WHAT YOU SHOULD DO =
Every line that contains "agent" must be located and copied from the data.

===== MATERIAL TO PROCESS =====

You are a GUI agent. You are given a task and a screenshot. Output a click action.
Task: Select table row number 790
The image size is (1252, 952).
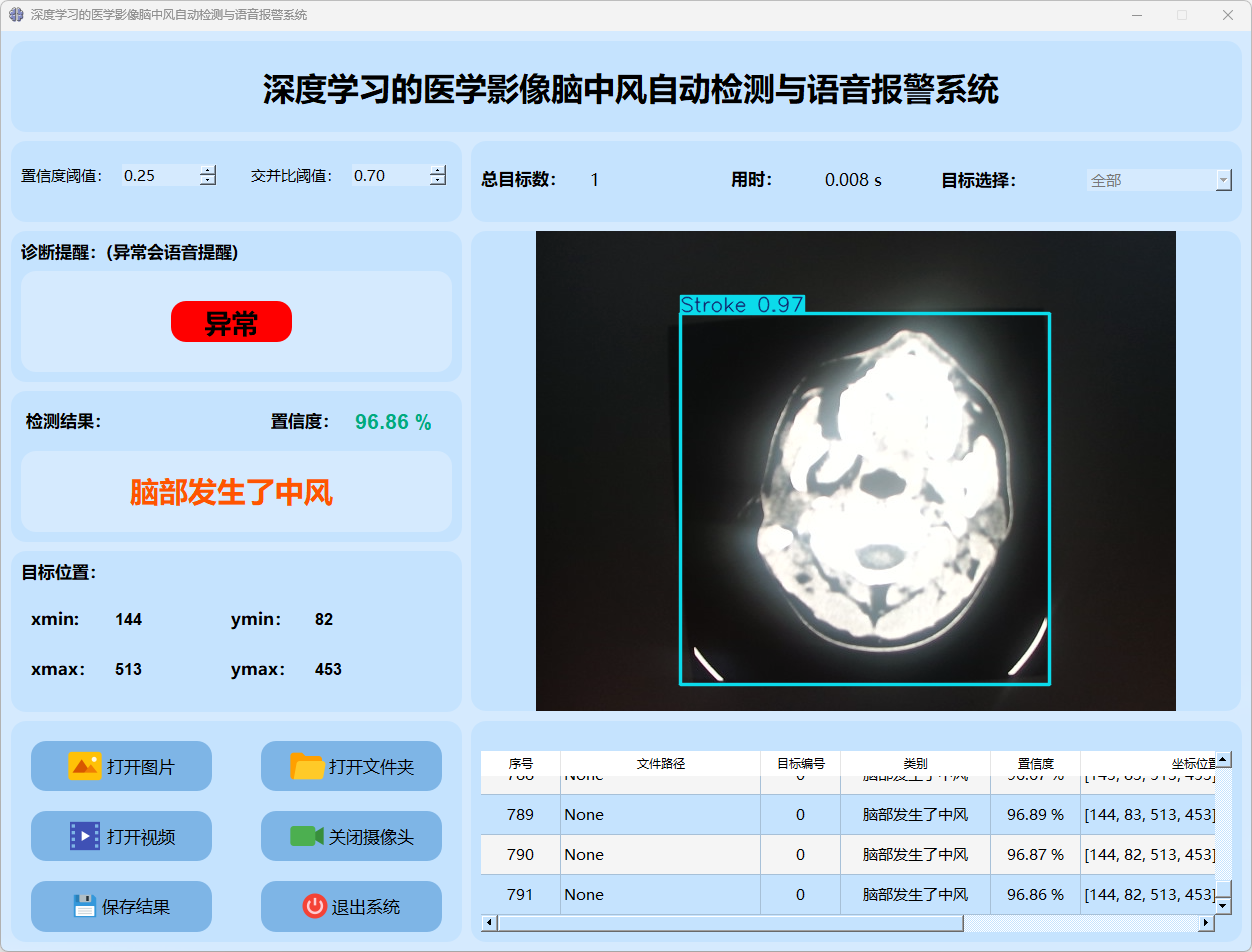[520, 855]
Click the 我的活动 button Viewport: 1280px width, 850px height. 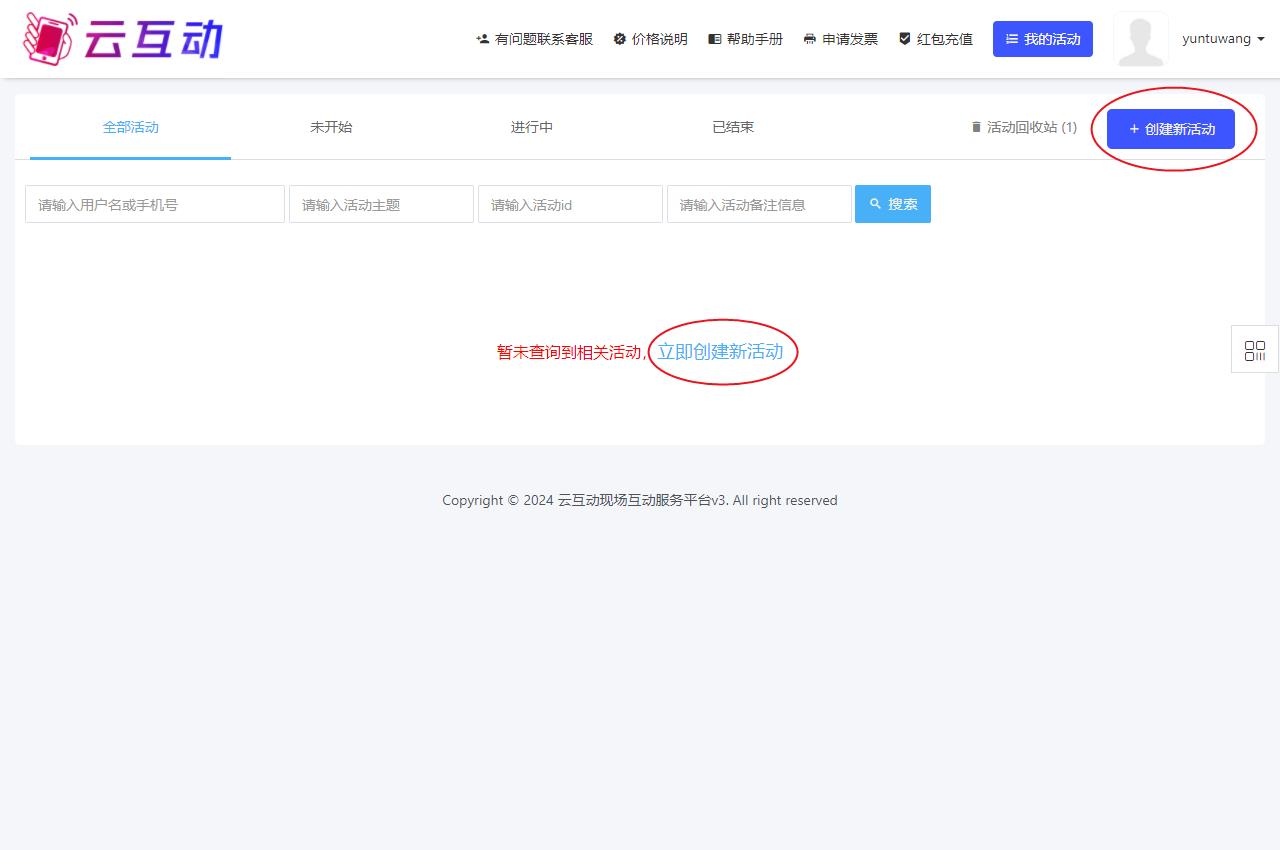pos(1042,39)
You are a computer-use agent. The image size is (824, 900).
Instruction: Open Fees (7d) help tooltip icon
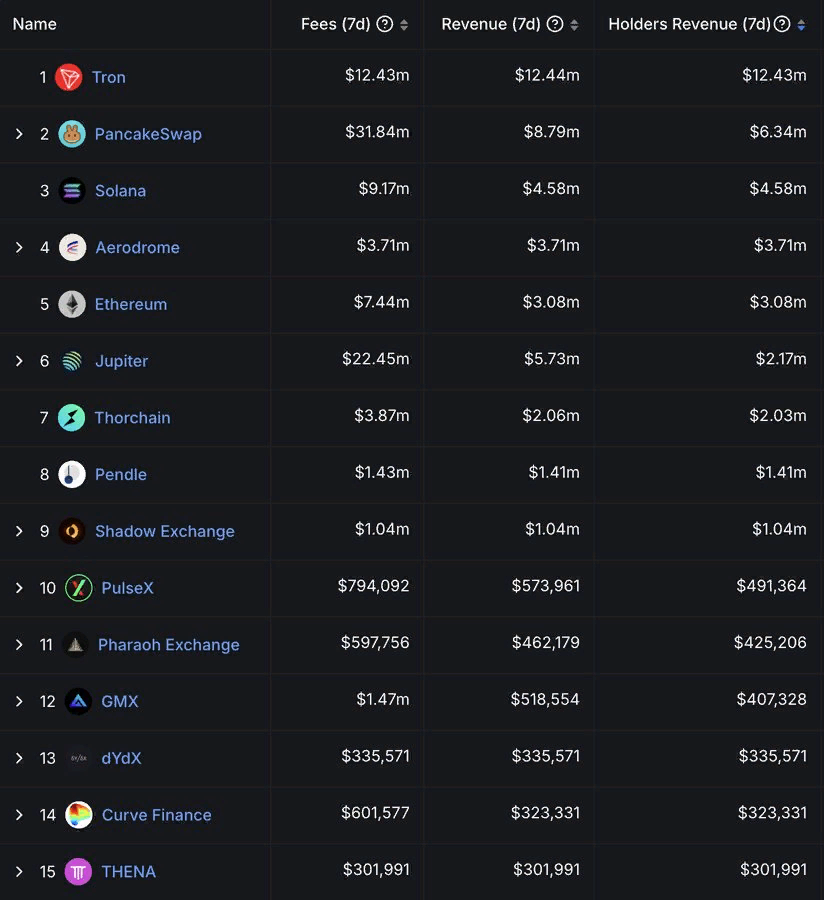coord(384,24)
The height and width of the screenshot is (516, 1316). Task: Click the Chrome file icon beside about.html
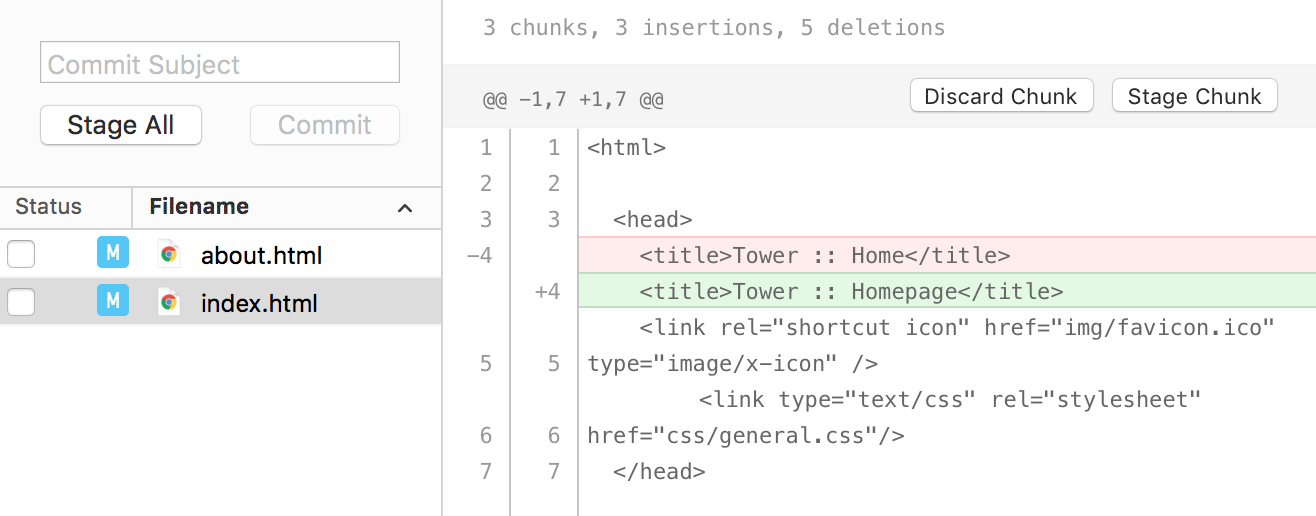(x=169, y=254)
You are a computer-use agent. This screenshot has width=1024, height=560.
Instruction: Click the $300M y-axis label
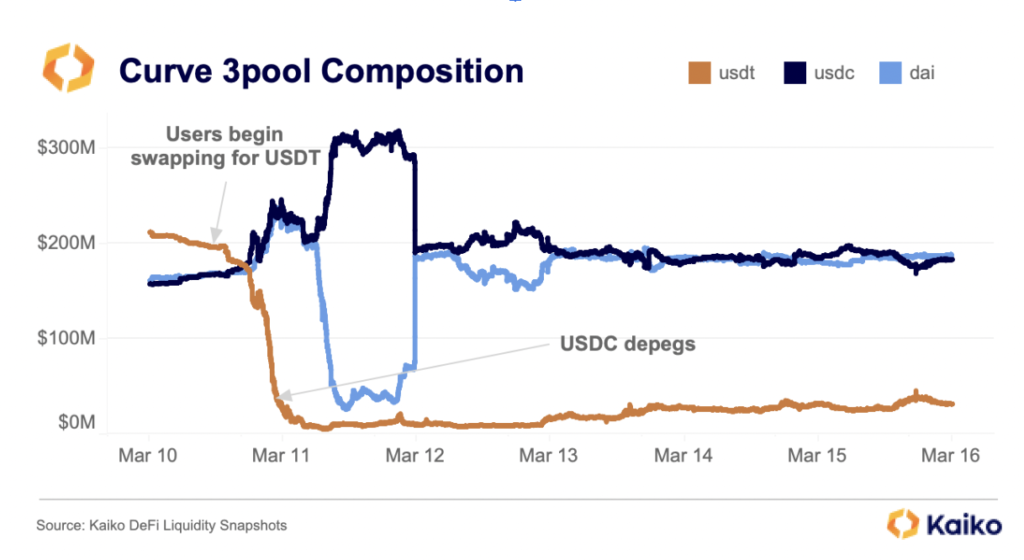66,148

=====

SOLUTION TO THIS PROBLEM =
You are a GUI agent. You are given a task and a screenshot. Output a click action.
You are a computer-use agent. The image size is (824, 900).
You are a computer-use agent. This screenshot has width=1024, height=560.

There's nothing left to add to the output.